D’où vient l’India Pale Ale, l’une des bières les plus populaires au monde ? Si la bière est la quintessence des microbrasseries nord-américaines, son histoire est faite de mythes et de légendes.

L’India Pale Ale est-elle vraiment originaire d’Inde ? Était-elle vraiment populaire à l’époque ? Cette bière a-t-elle encore quelque chose en commun avec ses origines, alors que la technologie, les goûts et les marchés ont tellement changé ?
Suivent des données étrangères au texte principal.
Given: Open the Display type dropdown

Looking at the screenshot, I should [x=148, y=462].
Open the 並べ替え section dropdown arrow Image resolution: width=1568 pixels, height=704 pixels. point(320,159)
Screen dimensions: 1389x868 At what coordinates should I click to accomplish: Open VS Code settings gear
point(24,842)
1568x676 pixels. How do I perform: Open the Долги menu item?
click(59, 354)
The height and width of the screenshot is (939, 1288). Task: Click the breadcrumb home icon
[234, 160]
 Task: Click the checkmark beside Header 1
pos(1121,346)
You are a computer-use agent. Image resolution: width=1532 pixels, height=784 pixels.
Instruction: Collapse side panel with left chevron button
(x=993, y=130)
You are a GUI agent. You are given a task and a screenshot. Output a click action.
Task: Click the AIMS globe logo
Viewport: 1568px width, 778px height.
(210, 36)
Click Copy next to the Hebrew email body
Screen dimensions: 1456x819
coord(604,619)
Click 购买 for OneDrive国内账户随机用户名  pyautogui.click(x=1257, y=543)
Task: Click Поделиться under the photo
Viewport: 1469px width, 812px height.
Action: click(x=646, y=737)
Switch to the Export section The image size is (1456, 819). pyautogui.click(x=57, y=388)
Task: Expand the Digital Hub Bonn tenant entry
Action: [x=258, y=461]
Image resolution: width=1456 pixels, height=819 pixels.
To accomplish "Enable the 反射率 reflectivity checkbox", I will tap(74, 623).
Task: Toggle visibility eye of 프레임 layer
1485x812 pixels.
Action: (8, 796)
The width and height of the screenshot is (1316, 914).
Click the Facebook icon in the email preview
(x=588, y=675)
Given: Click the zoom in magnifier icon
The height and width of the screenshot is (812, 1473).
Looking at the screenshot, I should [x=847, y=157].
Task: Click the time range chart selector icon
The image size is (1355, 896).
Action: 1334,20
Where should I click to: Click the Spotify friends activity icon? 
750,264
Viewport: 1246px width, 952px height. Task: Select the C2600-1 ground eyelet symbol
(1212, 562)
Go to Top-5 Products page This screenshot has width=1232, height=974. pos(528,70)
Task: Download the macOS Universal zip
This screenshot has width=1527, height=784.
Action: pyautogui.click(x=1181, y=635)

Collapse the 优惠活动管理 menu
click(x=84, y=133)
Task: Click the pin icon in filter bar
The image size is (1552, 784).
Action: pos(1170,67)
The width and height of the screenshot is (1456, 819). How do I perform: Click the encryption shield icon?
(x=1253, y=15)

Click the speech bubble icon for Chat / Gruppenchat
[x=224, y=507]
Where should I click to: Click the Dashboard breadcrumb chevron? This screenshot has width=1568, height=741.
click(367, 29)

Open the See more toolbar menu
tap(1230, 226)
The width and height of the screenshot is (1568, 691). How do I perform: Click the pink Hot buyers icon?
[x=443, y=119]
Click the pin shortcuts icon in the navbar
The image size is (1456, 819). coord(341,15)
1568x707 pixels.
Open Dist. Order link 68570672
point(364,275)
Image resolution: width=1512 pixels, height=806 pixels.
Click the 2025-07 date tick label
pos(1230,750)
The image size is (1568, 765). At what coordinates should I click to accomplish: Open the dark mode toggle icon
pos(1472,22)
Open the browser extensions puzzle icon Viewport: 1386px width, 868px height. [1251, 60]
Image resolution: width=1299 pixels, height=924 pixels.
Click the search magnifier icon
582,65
En déboulonnant plusieurs mythes, nous explorons comment la traversée de l’océan, les relations économiques avec la Russie, la qualité de l’eau et l’absence de trains ont conspiré à créer, en pleine révolution industrielle, une bière totalement différente de toutes celles qui l’avaient précédée.

D’où vient la India Pale Ale?

La première mention de l’IPA (dans le Liverpool Mercury) sous le nom de « India Pale Ale » apparaît en 1835, mais le style lui-même est déjà bien connu. À l’époque, la « pale ale » était une variante de la Burton Pale Ale : une bière forte et sucrée. En revanche, la Burton Pale était sèche et amère en raison de l’eau locale enrichie en sulfate de calcium. Mais comment cette bière est-elle devenue plus populaire que la bonne vieille ale anglaise, beaucoup plus douce et légère ?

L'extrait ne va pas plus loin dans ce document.